[Skip Montanaro <skip.montanaro@gmail.com>]
I've got a memory issue in my modified Python interpreter I'm trying to debug. Output at the end of the problematic unit test looks like this:
To my eyes, you left out the most important part ;-) A traceback showing who made the fatal free() call to begin with. In debug mode, allocations are padded on both ends with various stuff: FORBIDDENBYTEs (0xfd), a count of the number of bytes originally requested, and a serial number incremented by 1 each time alloc/realloc is called. The memory you requested is entirely filled with CLEANBYTEs ()xcd). On deallocation, that stuff is checked (that's where your run is dying), and the memory is filled with DEADBYTEs (0xdd) (a weak but nevertheless often effective way to detect "double free"s). Now in your case, absolutely every byte shown is 0x00. There are no useful clues at all remaining. It's not just a short buffer overrun, _everything_ has been NULLed out, including before the requested memory. So something has gone nuts spraying 0 all over memory ... or the pointer passed to free() was nonsense to begin with.

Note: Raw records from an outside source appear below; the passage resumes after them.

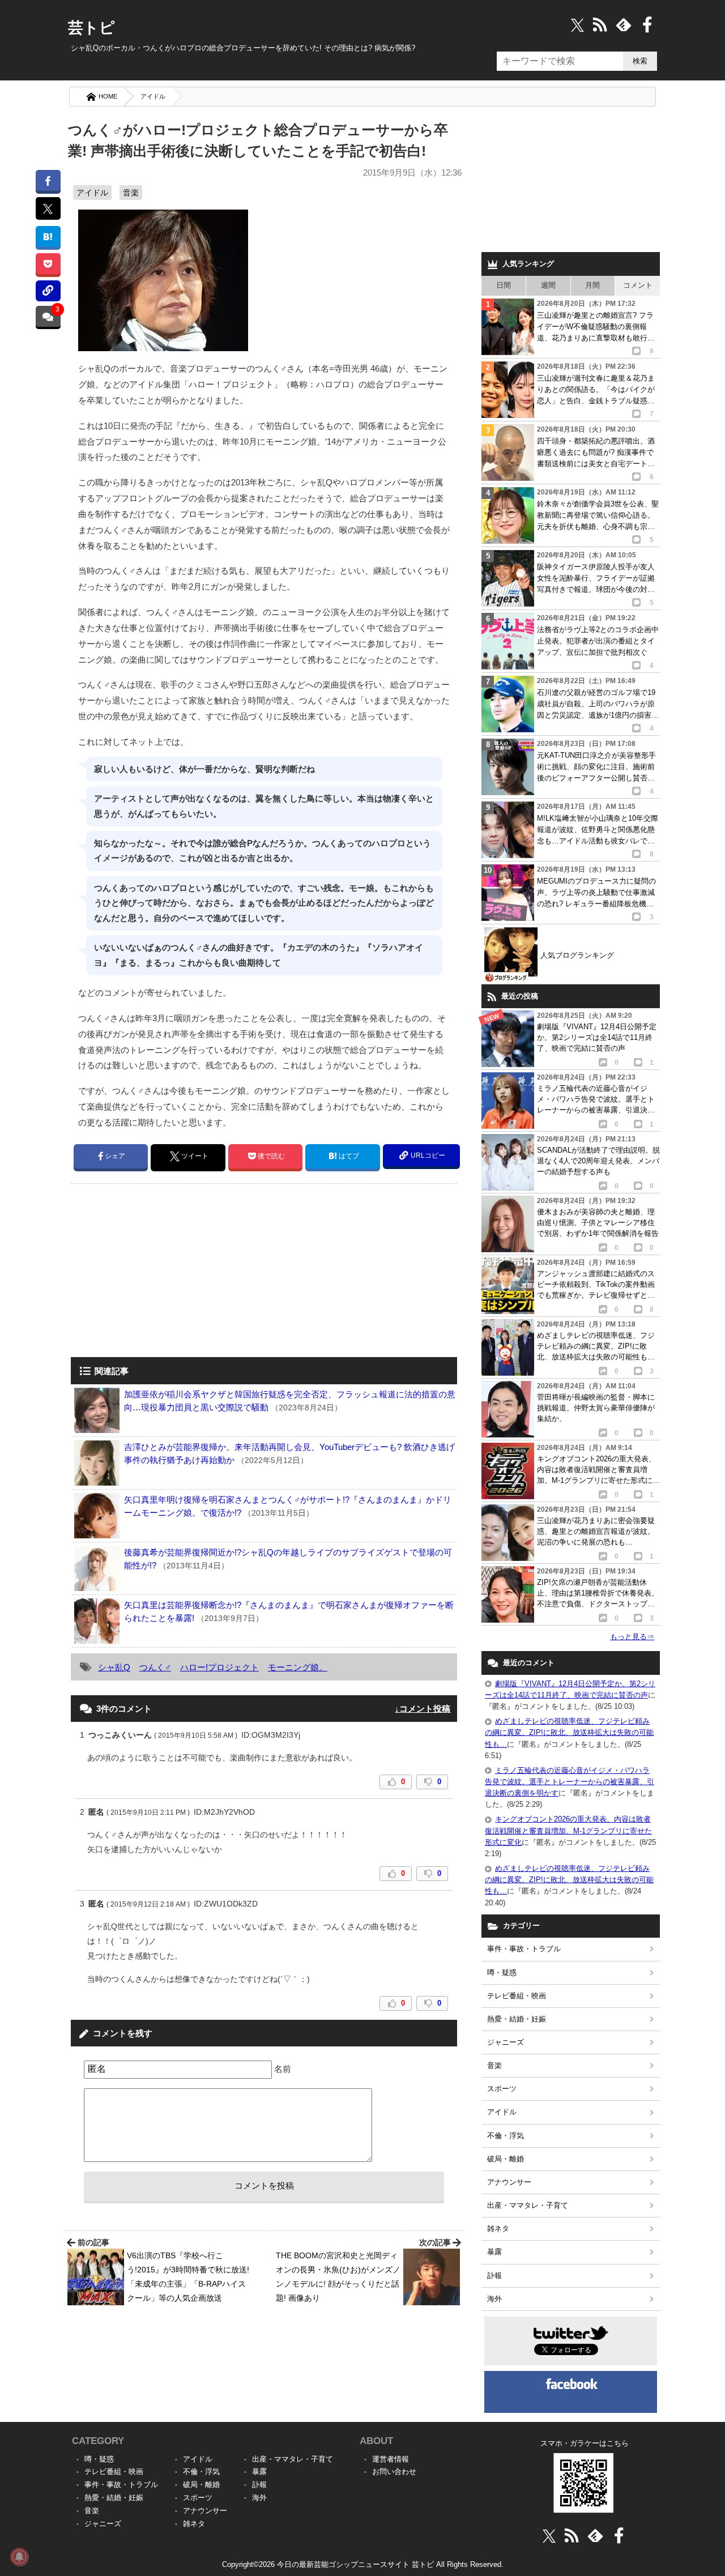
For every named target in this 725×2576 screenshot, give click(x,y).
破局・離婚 (505, 2159)
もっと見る (632, 1636)
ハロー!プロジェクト (219, 1667)
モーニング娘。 (297, 1667)
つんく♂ (155, 1667)
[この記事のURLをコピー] (48, 290)
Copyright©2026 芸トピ (363, 2564)
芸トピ (91, 27)
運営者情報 (390, 2459)
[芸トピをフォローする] (577, 24)
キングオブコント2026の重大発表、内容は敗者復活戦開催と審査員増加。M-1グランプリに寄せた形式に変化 (568, 1830)
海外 (494, 2298)
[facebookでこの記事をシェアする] (48, 180)
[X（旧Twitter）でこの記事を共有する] (48, 208)
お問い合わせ (394, 2471)
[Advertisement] (166, 1271)
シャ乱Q (114, 1667)
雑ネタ (498, 2228)
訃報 (494, 2275)
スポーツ (502, 2088)
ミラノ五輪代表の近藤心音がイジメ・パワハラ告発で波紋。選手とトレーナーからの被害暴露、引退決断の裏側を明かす (569, 1781)
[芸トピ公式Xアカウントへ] (549, 2535)
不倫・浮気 (505, 2135)
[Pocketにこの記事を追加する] (48, 263)
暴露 (494, 2251)
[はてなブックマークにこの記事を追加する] (48, 236)
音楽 (131, 192)
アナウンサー (509, 2182)
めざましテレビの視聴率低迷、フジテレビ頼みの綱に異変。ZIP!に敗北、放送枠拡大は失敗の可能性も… (569, 1732)
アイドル (152, 96)
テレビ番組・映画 (516, 1995)
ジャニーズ (505, 2042)
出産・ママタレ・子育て (527, 2205)
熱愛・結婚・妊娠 (516, 2019)
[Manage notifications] (19, 2557)
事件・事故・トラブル (524, 1948)
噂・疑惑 (502, 1972)
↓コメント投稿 (422, 1708)
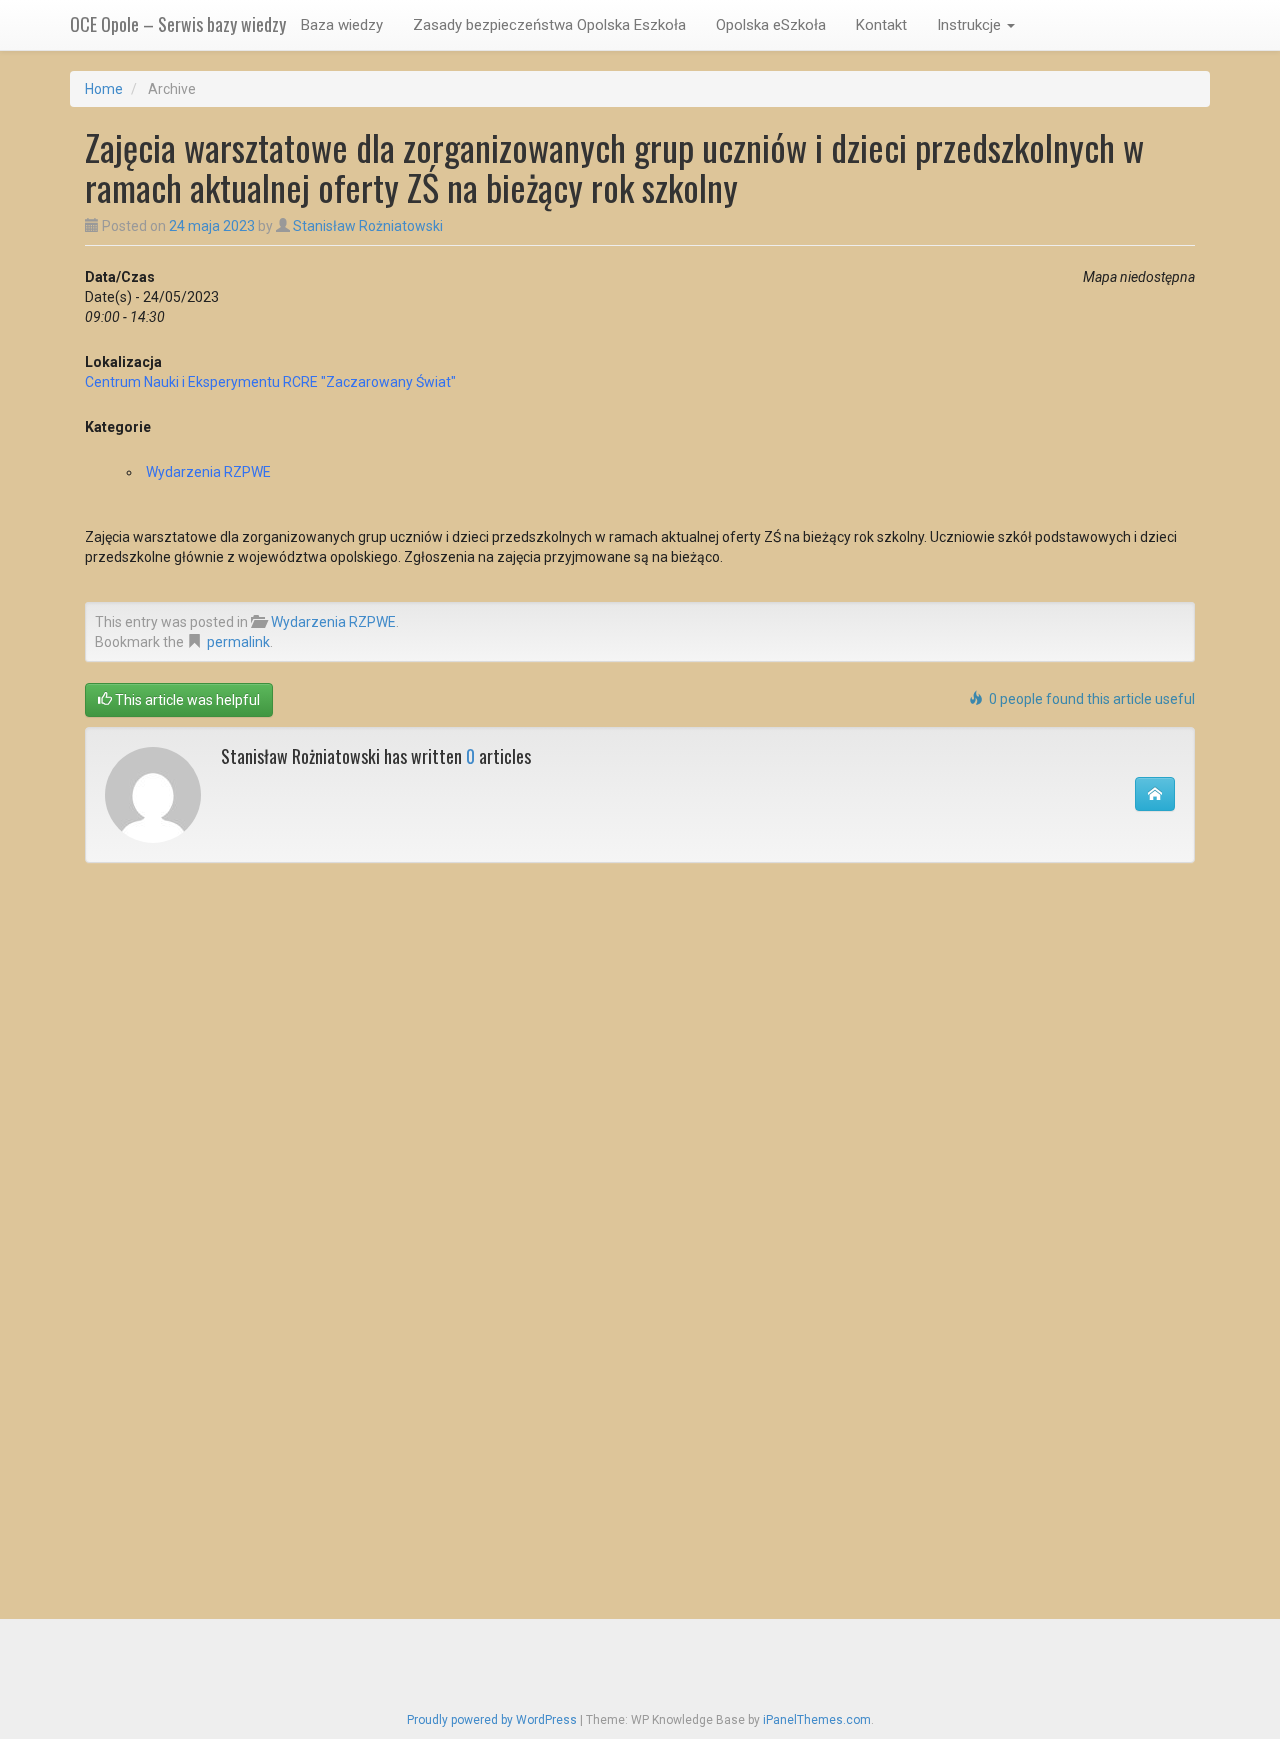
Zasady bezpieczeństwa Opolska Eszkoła (549, 25)
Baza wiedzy (342, 25)
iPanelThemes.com (817, 1720)
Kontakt (881, 25)
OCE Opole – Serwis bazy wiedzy (178, 24)
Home (104, 89)
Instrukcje (971, 25)
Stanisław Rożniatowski (368, 226)
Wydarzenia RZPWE (208, 472)
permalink (238, 642)
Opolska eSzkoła (771, 25)
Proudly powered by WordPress (492, 1720)
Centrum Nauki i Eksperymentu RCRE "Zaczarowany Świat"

If it were a case of double free, we'd usually expect to see some DEADBYTEs in the debug output. But there weren't any. However, you did not get any output from tracemalloc, despite that it sounds like you set up the right magic to activate it. Which leans toward the "complete nonsense" hypothesis. If tracemalloc doesn't find the address in its dict of currently-allocated addresses, looks like it fails silently, simply not producing any output. Which is what you're experiencing. So where was free() called and what was passed to it? All the evidence is consistent with the idea that what was passed to free() was never obtained from a malloc or reallloc call to begin with.